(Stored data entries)
• • • •
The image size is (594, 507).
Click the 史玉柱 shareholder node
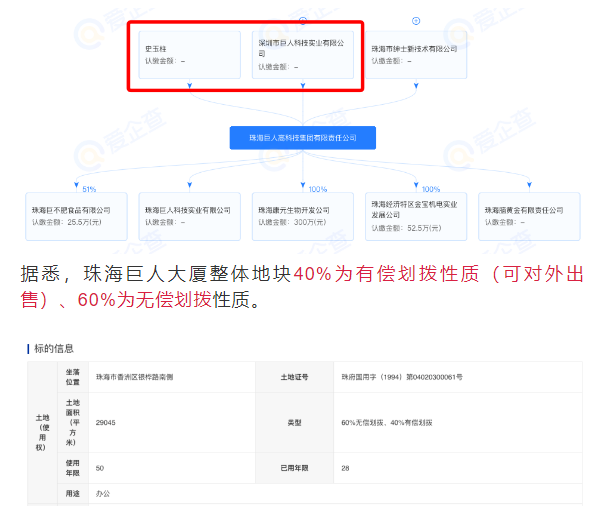[x=189, y=55]
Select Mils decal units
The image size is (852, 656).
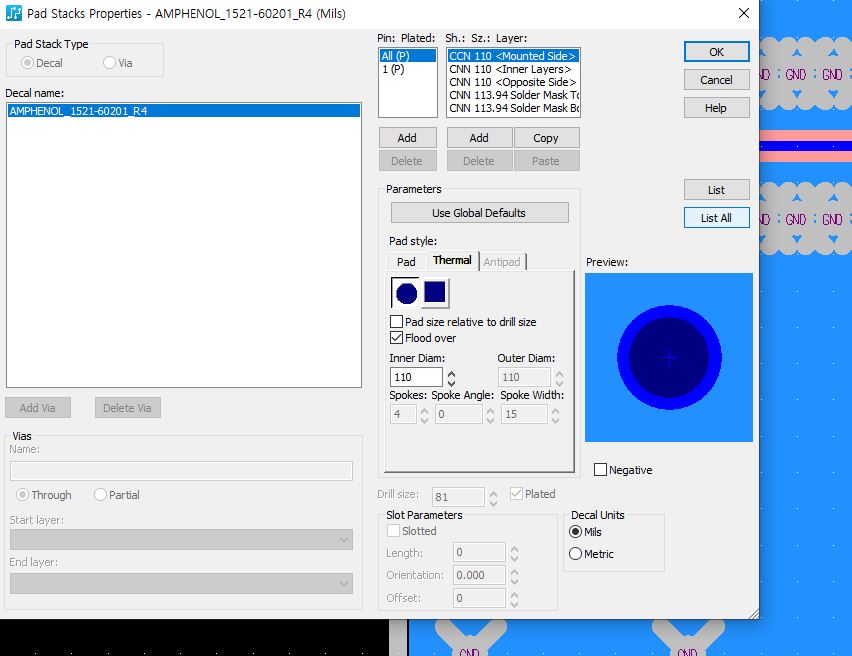click(575, 532)
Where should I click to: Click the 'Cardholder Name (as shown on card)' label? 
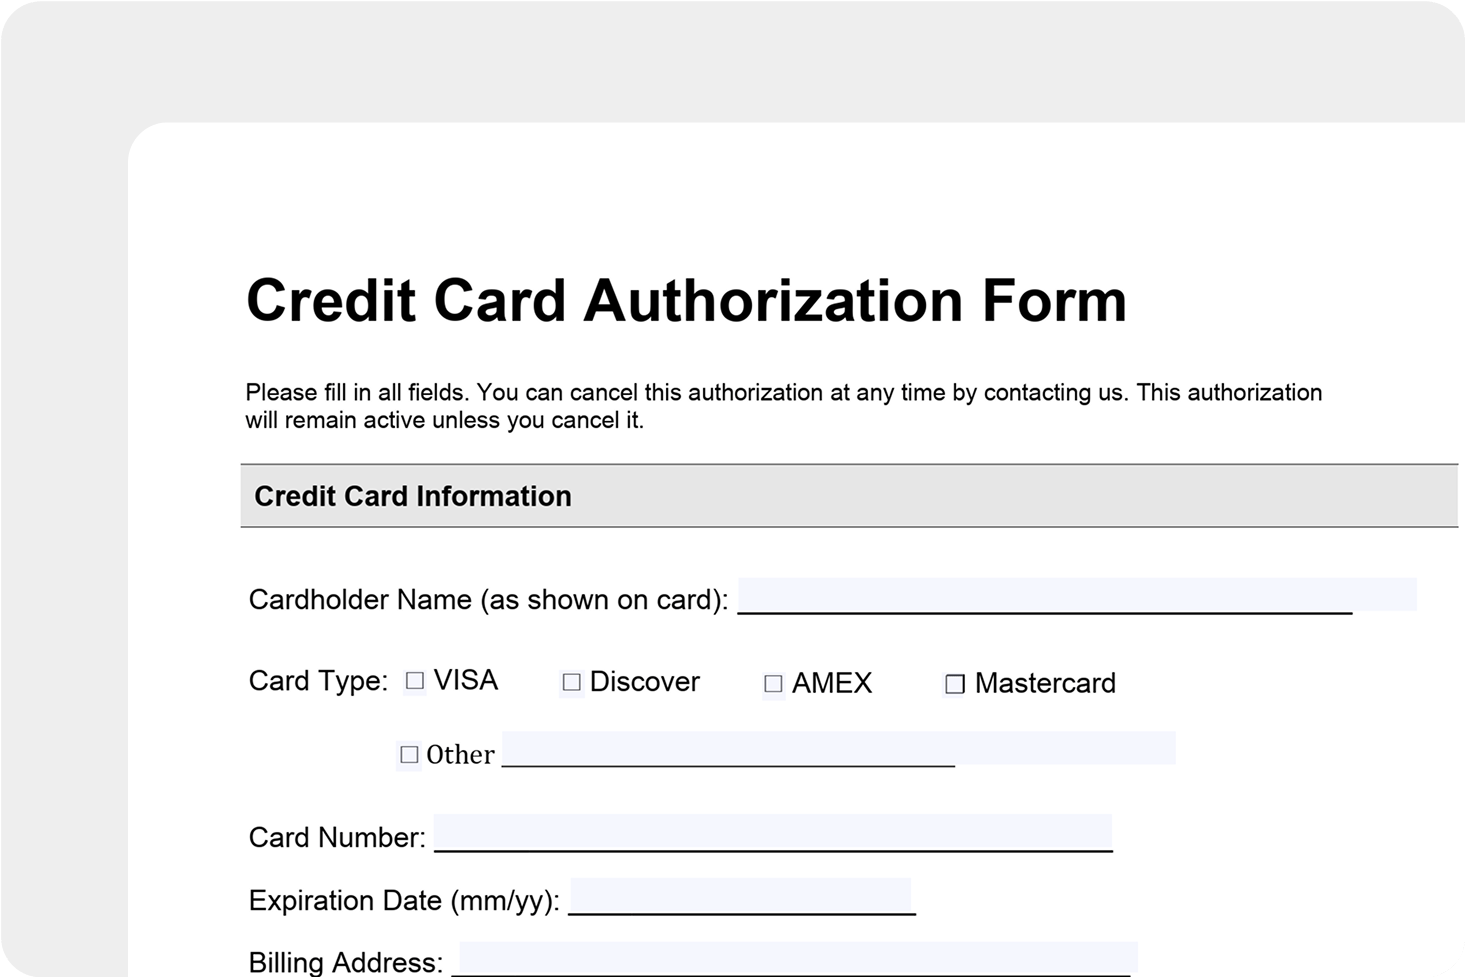tap(488, 600)
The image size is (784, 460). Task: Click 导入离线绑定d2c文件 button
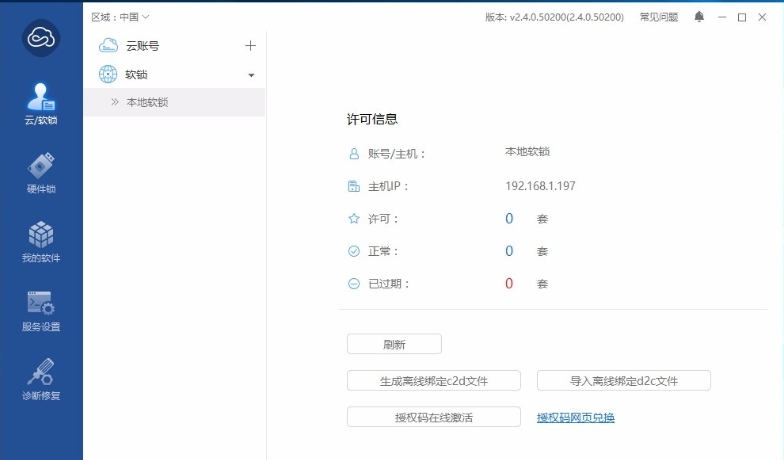623,381
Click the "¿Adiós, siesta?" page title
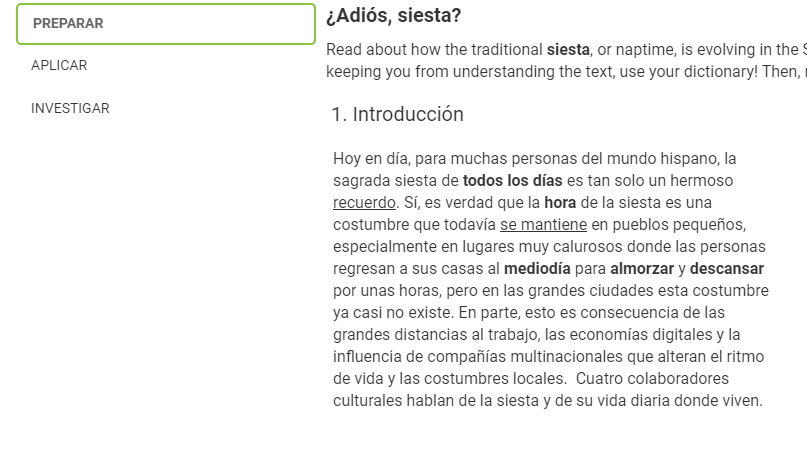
• • • •
Exclude the pictures and repeat the entries word for word.

Completed exercise:
The image size is (594, 507).
Click the 史玉柱 shareholder node
[x=189, y=55]
Select Mils decal units
The image size is (852, 656).
click(575, 532)
Where should I click to: Click the 'Cardholder Name (as shown on card)' label? 
tap(488, 600)
The image size is (784, 460). Task: Click 导入离线绑定d2c文件 button
623,381
Click the "¿Adiós, siesta?" page title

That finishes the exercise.